His competitor, the then prime minister Raila Odinga went to the country’s supreme court to challenge Uhurus election citing electoral irregularities during the entire electoral process, especially the tallying of results. The Supreme Court, under the leadership of chief justice Willy Mutunga in its ruling upheld Uhuru Kenyatta’s election as president. A decision which Raila Odinga accepted despite some forms of violence experienced in Kisumu and some parts of Nairobi by his supported who termed the ruling as unfair.

It is noted that during the entire election campaign period, both aspirants made good use of the social media a very key tool of communication which has become synonymous among Kenyans. These sites included facebook, twitter, blogs and websites which these leaders used to sell their manifesto to the electorate.
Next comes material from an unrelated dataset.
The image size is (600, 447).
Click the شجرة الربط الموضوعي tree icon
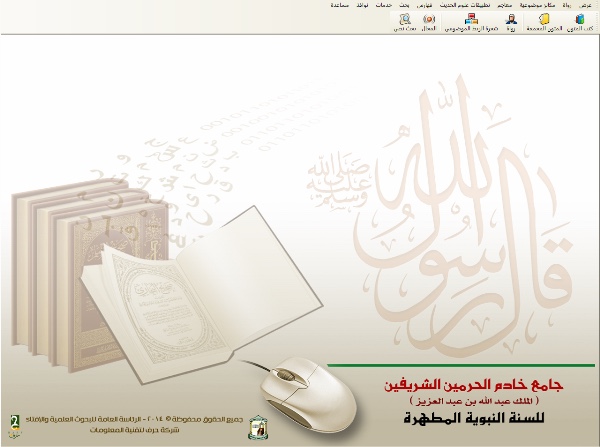tap(470, 22)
The two leaders even after the election still make good use of these sites informing their supports and Kenyans on the progress they are making.

One thing that came out during these entire periods is how Kenyans continue using these sites as an avenue of insulting each other, insulting other communities which they are not politically affiliated too, What came to be known as the highest form of post-election violence on social media. Any political post posted on facebook or twitter has always received mixed reactions from Kenyans commenting on it.  Some this post amounting to hate speech and incitement. Prior to the elections, ugly and demeaning on our social media had tribal elements and it left so many of us worried that it would spark a reprise of the 2007-2008 violence which left thousands of people dead and displaced. Two months down the line and the situation is not different.

Social media is a very powerful tool and how we use it really matters. In some countries, it has been used to mobilize citizens, incite them to even overthrow governments. These sides apart from the political class have been used to promote divisions among Kenyans, especially the youth who in terms of percentage are members of these sites.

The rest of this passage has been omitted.